> **Instructions**
1: Revise the stretch of the forum thread on tuning mdadm RAID from "Post Script to" through "alter it accordingly!", writing it out again with "configuration" changed to "setup".
2: Carry on with the forum thread on tuning mdadm RAID, continuing it from its last shown line.

Results 1 to 10 of 23

Thread: Script to tune mdadm raid5 (others too, maybe)

Hybrid View

  1. #1
    Join Date
    Apr 2010
    Beans
    11
    Distro
    Ubuntu 9.10 Karmic Koala

    Post Script to tune mdadm raid5 (others too, maybe)

    edit: new version of the script, you now have to do less adjustments. should be pretty save to run on almost any system. regards, alex

    I just wrote a script to improve my mdadm-raid's performance and felt like sharing. Maybe someone else can use it or get some inspiration from it.

    Happy tuning,
    Alex

    PS: do NOT just run it, depending on your configuration it might seriously screw up your system if you don't alter it accordingly!

    Code:
    #!/bin/bash
    ###############################################################################
    #  simple script to set some parameters to increase performance on a mdadm
    # raid5 or raid6. Ajust the ## parameters ##-section to your system!
    #
    #  WARNING: depending on stripesize and the number of devices the array might
    # use QUITE a lot of memory after optimization!
    #
    #  27may2010 by Alexander Peganz
    ###############################################################################
    
    
    ## parameters ##
    MDDEV=md51              # e.g. md51 for /dev/md51
    CHUNKSIZE=1024          # in kb
    BLOCKSIZE=4             # of file system in kb
    NCQ=disable             # disable, enable. ath. else keeps current setting
    NCQDEPTH=31             # 31 should work for almost anyone
    FORCECHUNKSIZE=true     # force max sectors kb to chunk size > 512
    DOTUNEFS=false          # run tune2fs, ONLY SET TO true IF YOU USE EXT[34]
    RAIDLEVEL=raid5         # raid5, raid6
    
    
    ## code ##
    # test for priviledges
    if [ "$(whoami)" != 'root' ]
    then
      echo $(date): Need to be root >> /data51/smbshare1/#tuneraid.log
      exit 1
    fi
    
    # set number of parity devices
    NUMPARITY=1
    if [[ $RAIDLEVEL == "raid6" ]]
    then
      NUMPARITY=2
    fi
    
    # get all devices
    DEVSTR="`grep \"^$MDDEV : \" /proc/mdstat` eol"

> **Data provided**
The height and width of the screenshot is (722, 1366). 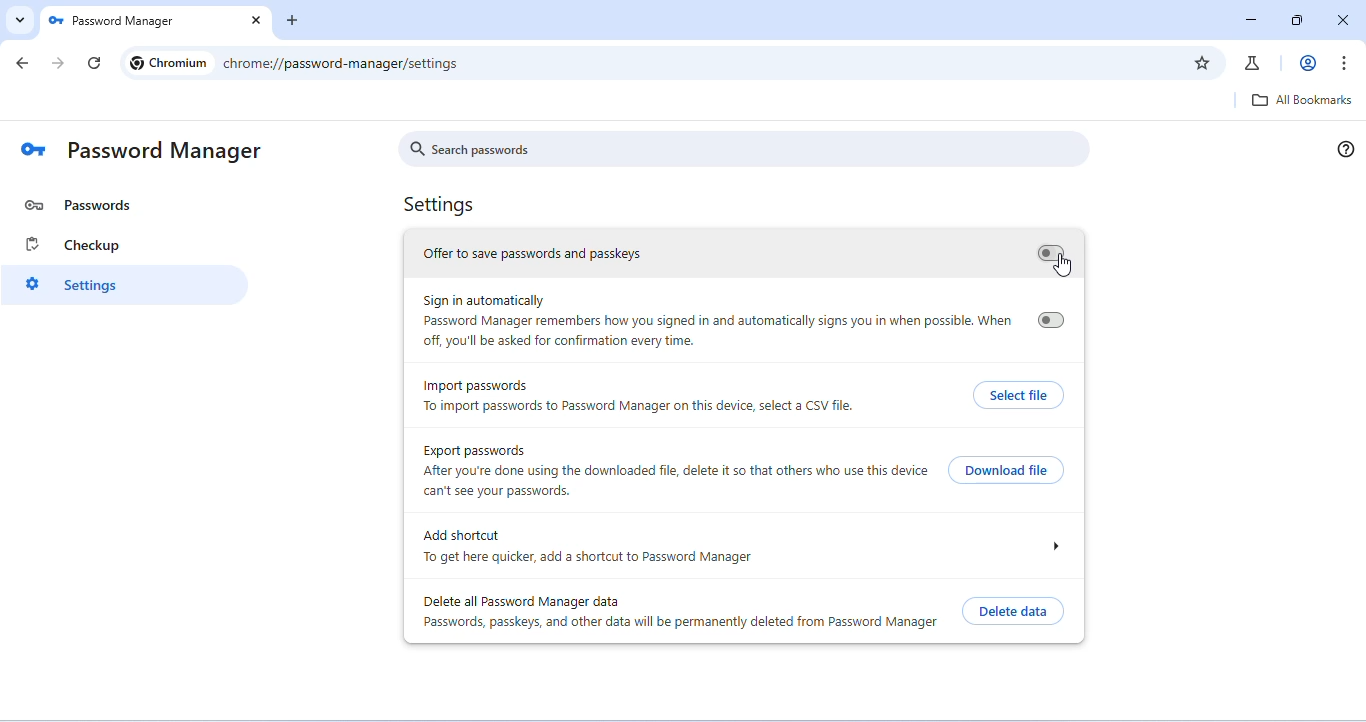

> **Responses for each task**
1:
Post Script to tune mdadm raid5 (others too, maybe)

    edit: new version of the script, you now have to do less adjustments. should be pretty save to run on almost any system. regards, alex

    I just wrote a script to improve my mdadm-raid's performance and felt like sharing. Maybe someone else can use it or get some inspiration from it.

    Happy tuning,
    Alex

    PS: do NOT just run it, depending on your setup it might seriously screw up your system if you don't alter it accordingly!

2:
    while \
     [ -z "`expr match \"$DEVSTR\" '\(\<sd[a-z]1\[[12]\?[0-9]\]\((S)\)\? \)'`" ]
    do
      DEVSTR="`echo $DEVSTR|cut -f 2- -d \ `"
    done
    
    # get active devices list and spares list
    DEVS=""
    SPAREDEVS=""
    while [ "$DEVSTR" != "eol" ]; do
      CURDEV="`echo $DEVSTR|cut -f -1 -d \ `"
      if [ -n "`expr match \"$CURDEV\" '\(\<sd[a-z]1\[[12]\?[0-9]\]\((S)\)\)'`" ]
      then
        SPAREDEVS="$SPAREDEVS${CURDEV:2:1}"
      elif [ -n "`expr match \"$CURDEV\" '\(\<sd[a-z]1\[[12]\?[0-9]\]\)'`" ]
      then
        DEVS="$DEVS${CURDEV:2:1}"
      fi
      DEVSTR="`echo $DEVSTR|cut -f 2- -d \ `"
    done
    NUMDEVS=${#DEVS}
    NUMSPAREDEVS=${#SPAREDEVS}
    
    # test if number of devices makes sense
    if [ ${#DEVS} -lt $[1+$NUMPARITY] ]
    then
      echo $(date): Need more devices >> /data51/smbshare1/#tuneraid.log
      exit 1
    fi
    
    # set read ahead
    RASIZE=$[$NUMDEVS*($NUMDEVS-$NUMPARITY)*2*$CHUNKSIZE]   # in 512b blocks
    echo read ahead size per device: $RASIZE blocks \($[$RASIZE/2]kb\)
    MDRASIZE=$[$RASIZE*$NUMDEVS]
    echo read ahead size of array: $MDRASIZE blocks \($[$MDRASIZE/2]kb\)
    blockdev --setra $RASIZE /dev/sd[$DEVS]
    blockdev --setra $RASIZE /dev/sd[$SPAREDEVS]
    blockdev --setra $MDRASIZE /dev/$MDDEV
    
    # set stripe cache size
    STRCACHESIZE=$[$RASIZE/8]                               # in pages per device
    echo stripe cache size of devices: $STRCACHESIZE pages \($[$STRCACHESIZE*4]kb\)
    echo $STRCACHESIZE > /sys/block/$MDDEV/md/stripe_cache_size
    
    # set max sectors kb
    DEVINDEX=0
    MINMAXHWSECKB=$(cat /sys/block/sd${DEVS:0:1}/queue/max_hw_sectors_kb)
    until [ $DEVINDEX -ge $NUMDEVS ]
    do
      DEVLETTER=${DEVS:$DEVINDEX:1}
      MAXHWSECKB=$(cat /sys/block/sd$DEVLETTER/queue/max_hw_sectors_kb)
      if [ $MAXHWSECKB -lt $MINMAXHWSECKB ]
      then
        MINMAXHWSECKB=$MAXHWSECKB
      fi
      DEVINDEX=$[$DEVINDEX+1]
    done
    if [ $CHUNKSIZE -le $MINMAXHWSECKB ] &&
      ( [ $CHUNKSIZE -le 512 ] || [[ $FORCECHUNKSIZE == "true" ]] )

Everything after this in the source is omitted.